Species of flowering plant

Peperomia davidsoniae or Peperomia davidsonii is a species of subshrub in the genus Peperomia that is endemic in Panama. It grows on wet tropical biomes. Its conservation status is Threatened.

==Description==
The first specimens where collected in Chiriquí, Panama.

Peperomia davidsoniae is a medium-sized, ascending terrestrial herb with a stem 4 mm thick when dry, ascending to , sparsely covered with crisped hairs above and becoming hairless downward, with internodes 1–2 cm long. The alternate leaves are broadly elliptic or elliptic-obovate, slightly constricted toward the obtuse apex, with base abruptly acute, measuring 2–3.5 cm wide by 3–6 cm long. They are palmately 3-nerved, with the midrib and lateral nerves bearing numerous slender, interconnecting branches, sparsely crisp-hairy on both sides at least along the nerves toward the base, and fringed with fine hairs toward the apex. The leaves dry membranous and translucent, with fine glandular dots beneath. The petioles are 5–15 mm long, grooved above with the groove crisp-hairy, clasping and decurrent. The terminal and axillary spikes are loosely flowered, 1 mm thick by 3 cm long, on peduncles 5–10 mm long that are sparsely crisp-hairy. The bracts are round-peltate. The ovary is ovoid with oblique apex and subapical stigma. Fruit was not matured at the time of description.

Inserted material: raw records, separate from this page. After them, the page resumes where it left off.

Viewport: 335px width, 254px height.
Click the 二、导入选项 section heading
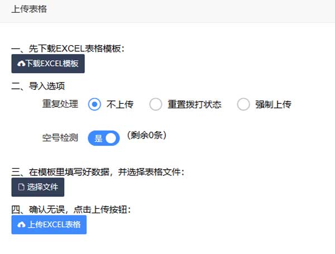click(42, 86)
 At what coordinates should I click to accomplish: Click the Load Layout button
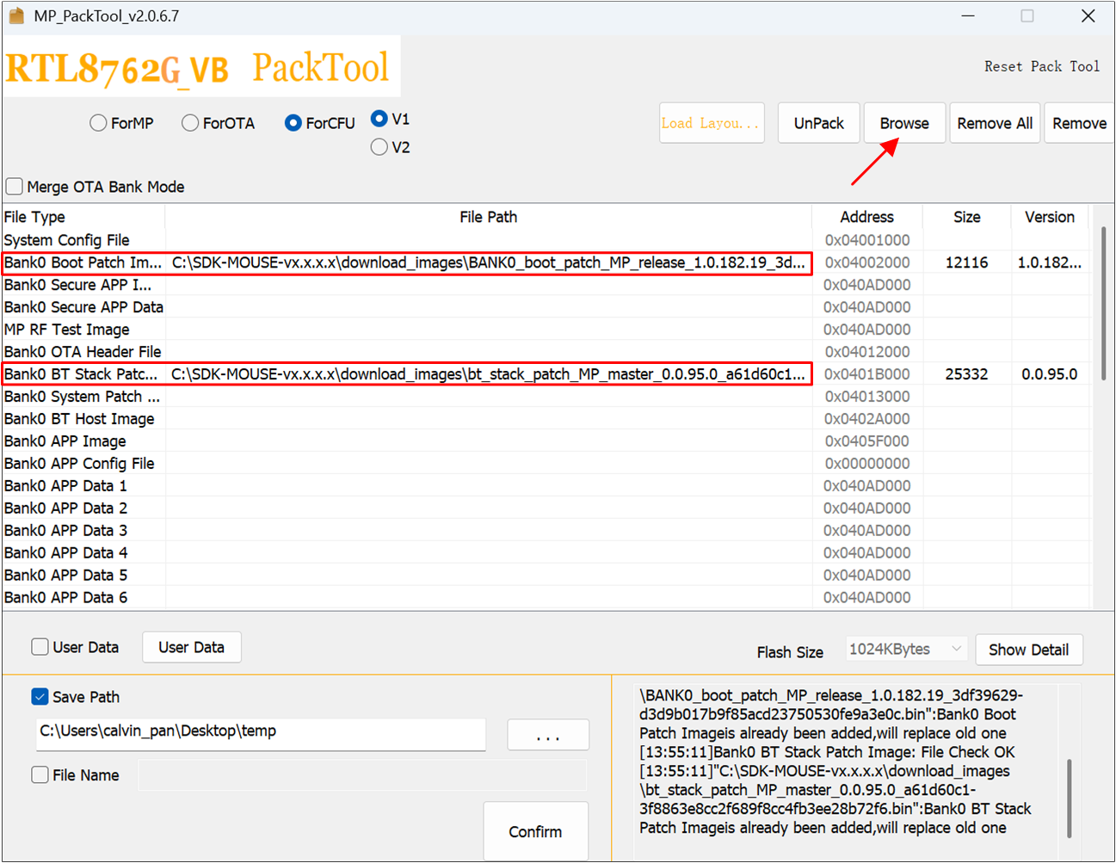(x=711, y=123)
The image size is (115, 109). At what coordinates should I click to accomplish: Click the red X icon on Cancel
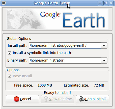16,99
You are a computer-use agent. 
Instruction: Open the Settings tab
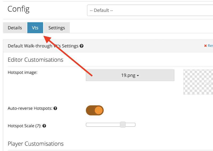[x=57, y=28]
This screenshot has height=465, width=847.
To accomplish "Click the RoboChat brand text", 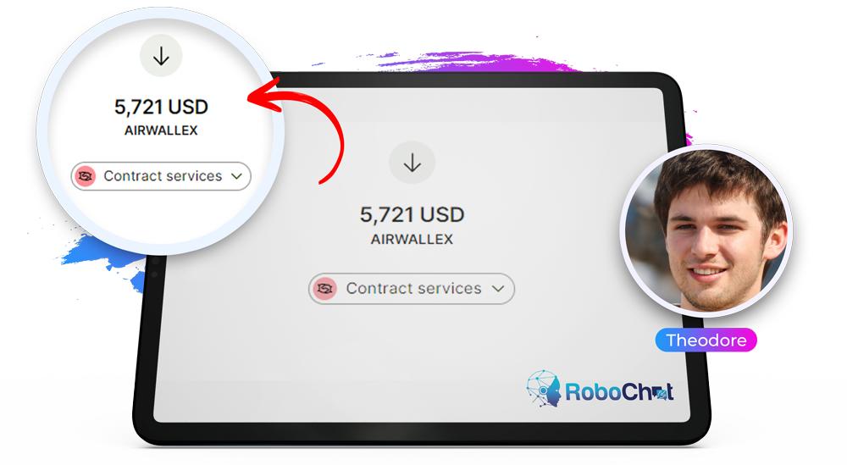I will click(619, 392).
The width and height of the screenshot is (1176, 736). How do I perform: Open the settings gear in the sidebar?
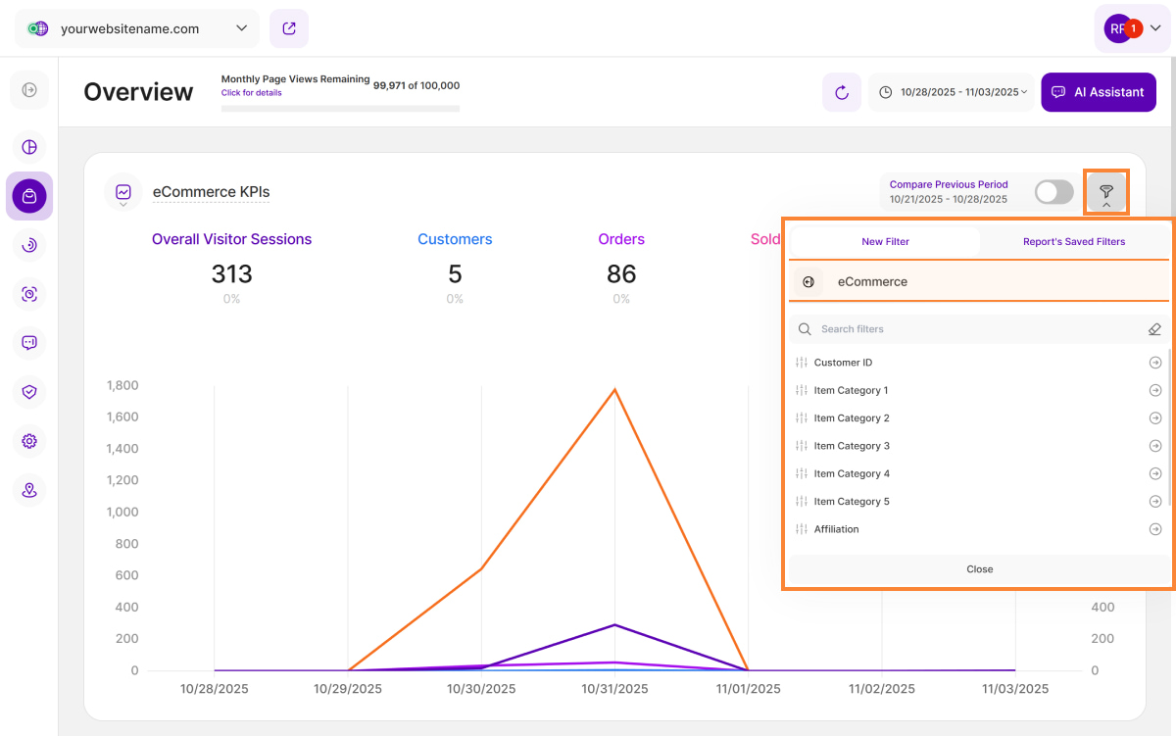pyautogui.click(x=29, y=441)
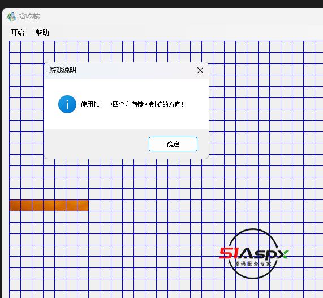323x298 pixels.
Task: Click the 贪吃蛇 window title text
Action: pyautogui.click(x=29, y=16)
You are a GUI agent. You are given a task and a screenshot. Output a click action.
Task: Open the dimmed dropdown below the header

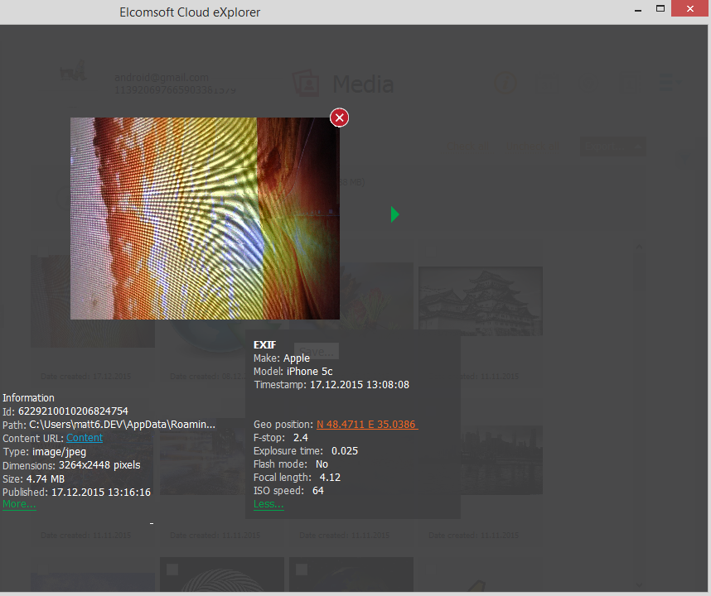pos(612,147)
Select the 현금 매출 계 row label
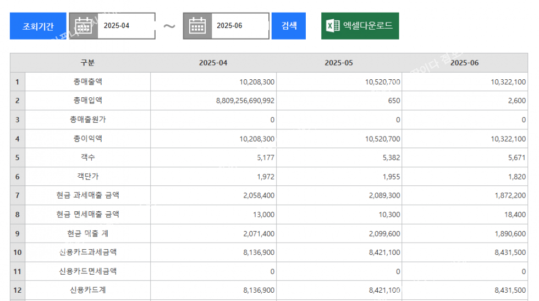This screenshot has height=301, width=539. tap(87, 233)
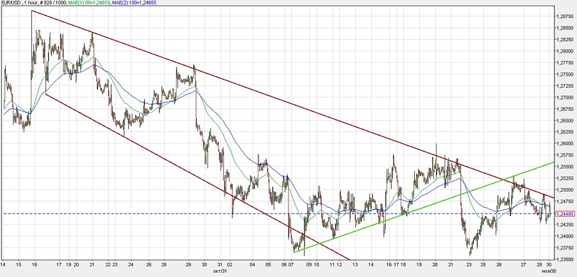Click the 1,27000 level on price axis
This screenshot has width=577, height=277.
pyautogui.click(x=565, y=97)
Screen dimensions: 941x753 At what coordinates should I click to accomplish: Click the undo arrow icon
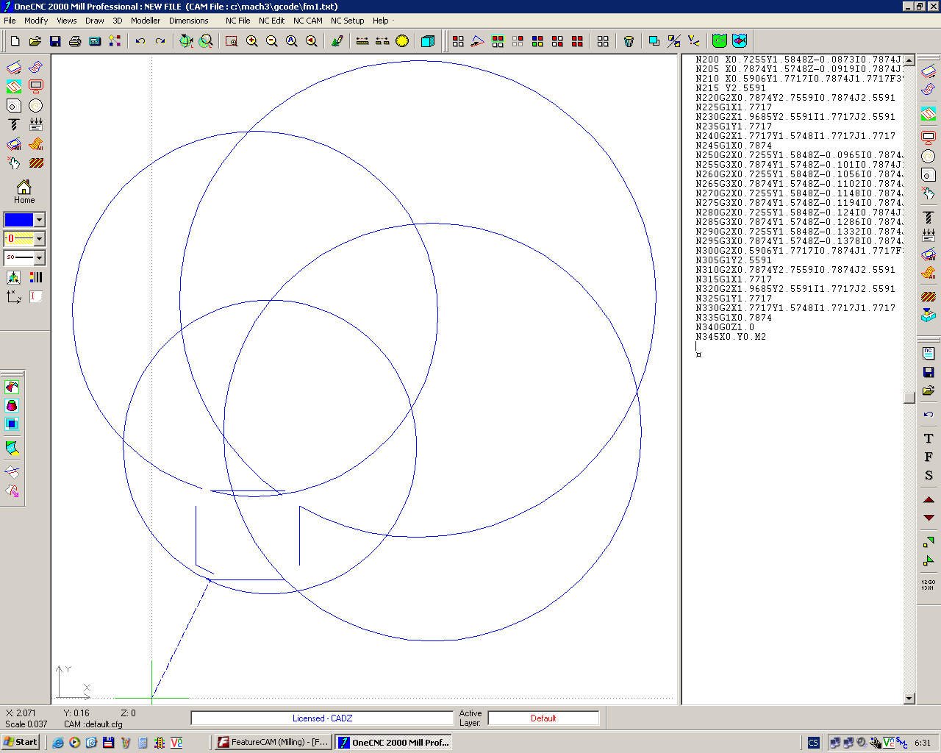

It resembles P. pascuicola to a considerable extent, but differs in these leaf shape and pubescence characteristics. The numerous slender, anastomosing branches from the main nerves, the clasping-decurrent petioles with grooved, crisp-hairy surfaces, and the subapical stigma position are additional diagnostic features.

==Taxonomy and naming==
It was described in 1950 by Truman G. Yuncker in Annals of the Missouri Botanical Garden 37, from specimens collected by Mary Ellen Davidson. It got its name from person who collected the type specimen, M. E. Davidson.

==Distribution and habitat==
It is endemic to Panama. It grows on a subshrub environment and is a herb. It grows on wet tropical biomes.

==Conservation==
This species is assessed as Threatened, in a preliminary report.